→ BRONTEKST:
====
Woordenboek der oudheid

Prof. dr. J. Nuchelmans - Dr. J.H. Brouwers (1976)

Gepubliceerd op 21-02-2025

COS

betekenis & definitie

Cos (Κως), op Rhodus na het grootste eiland van de Sporaden (lengte 43 km, breedte 2 à 11 km, oppervlakte 282 km2), is gelegen voor de zuidwestkust van Klein-Azië, waar het de Sinus Ceramicus of Golf van Cos afsluit.
====
→ WERKINSTRUCTIES:
Neem de volledige tekst over Cos woord voor woord over.

→ HET MATERIAAL:
====
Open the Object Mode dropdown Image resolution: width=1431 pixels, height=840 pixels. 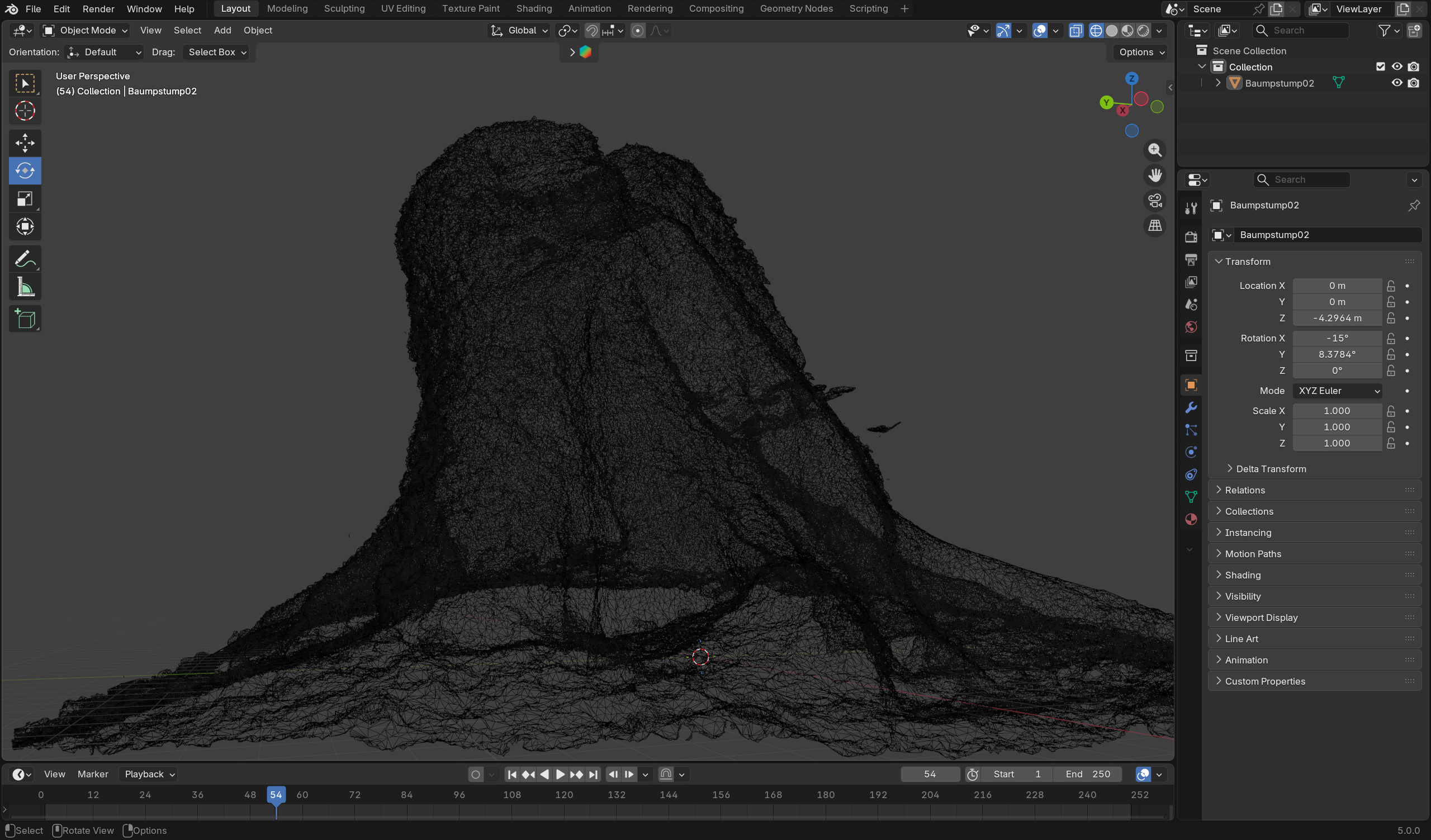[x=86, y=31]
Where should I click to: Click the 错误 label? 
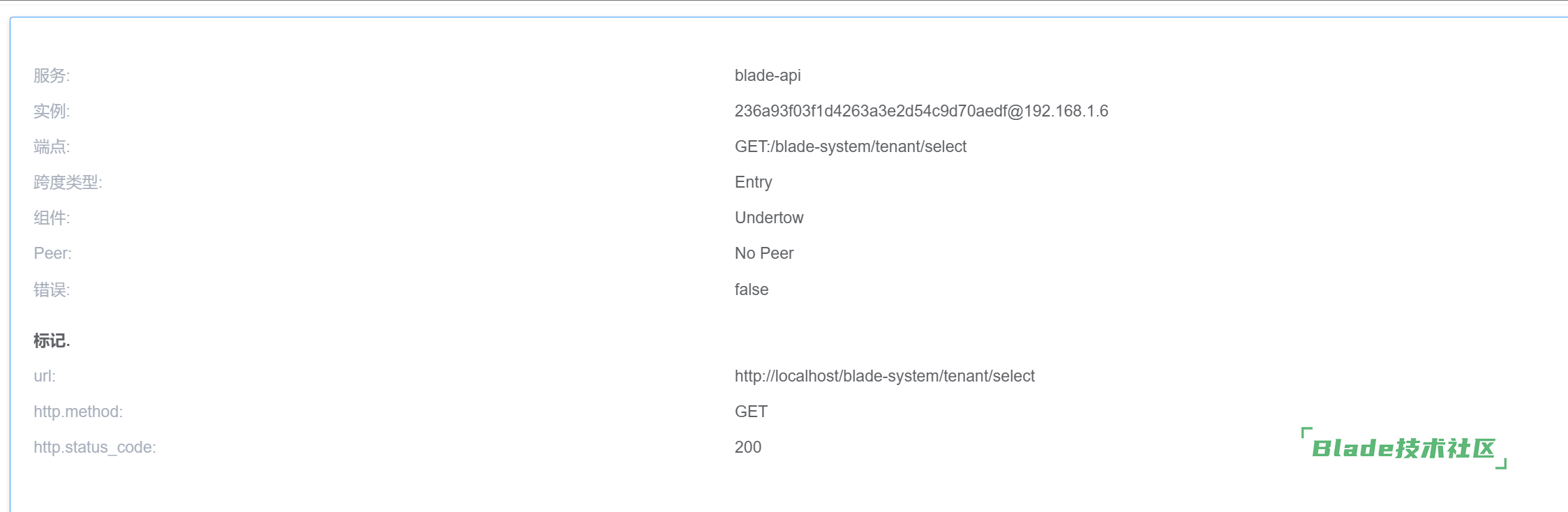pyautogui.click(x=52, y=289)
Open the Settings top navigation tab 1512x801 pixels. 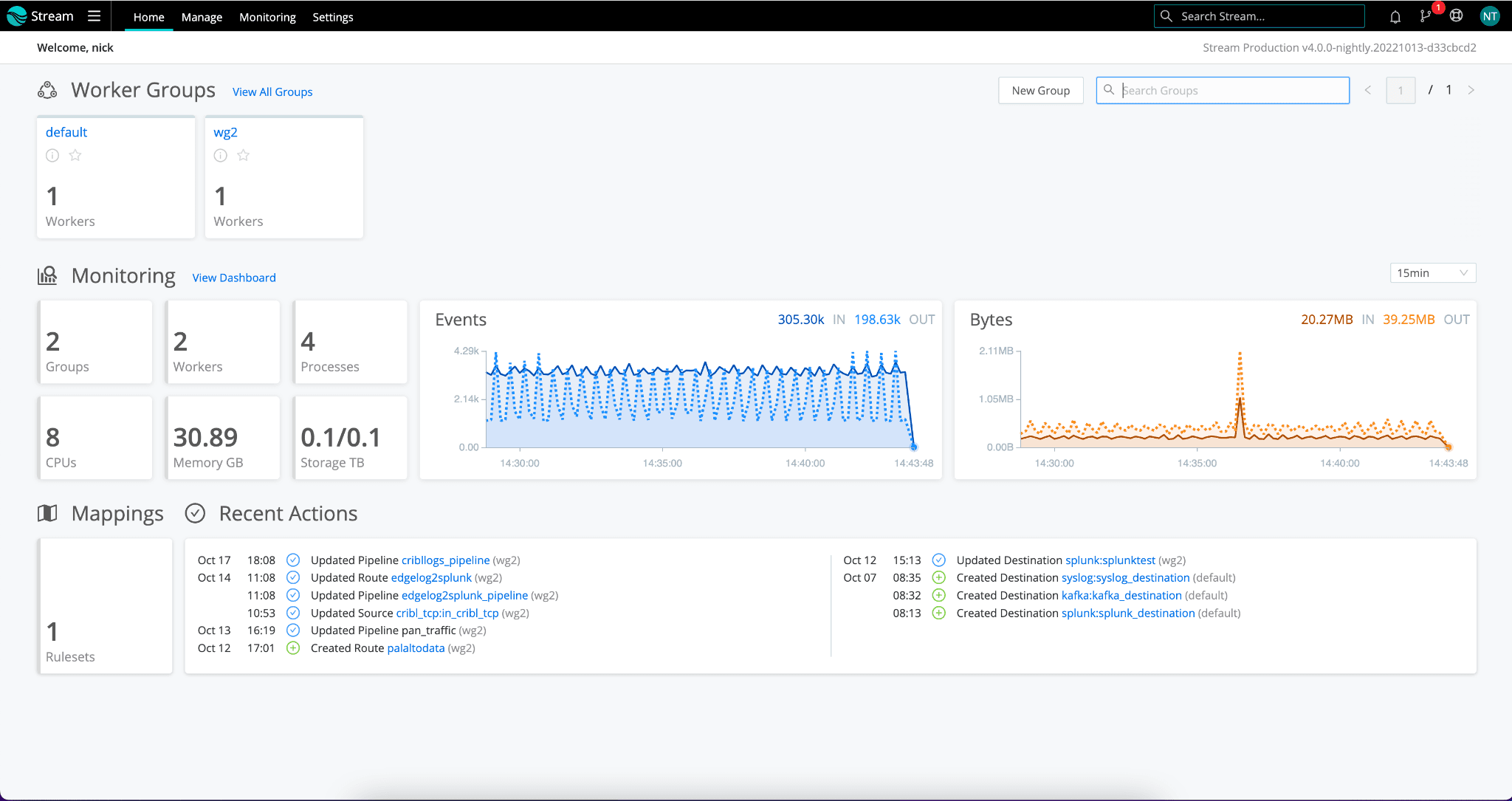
====
→ UITGEWERKT ANTWOORD:
Woordenboek der oudheid

Prof. dr. J. Nuchelmans - Dr. J.H. Brouwers (1976)

Gepubliceerd op 21-02-2025

COS

betekenis & definitie

Cos (Κως), op Rhodus na het grootste eiland van de Sporaden (lengte 43 km, breedte 2 à 11 km, oppervlakte 282 km2), is gelegen voor de zuidwestkust van Klein-Azië, waar het de Sinus Ceramicus of Golf van Cos afsluit.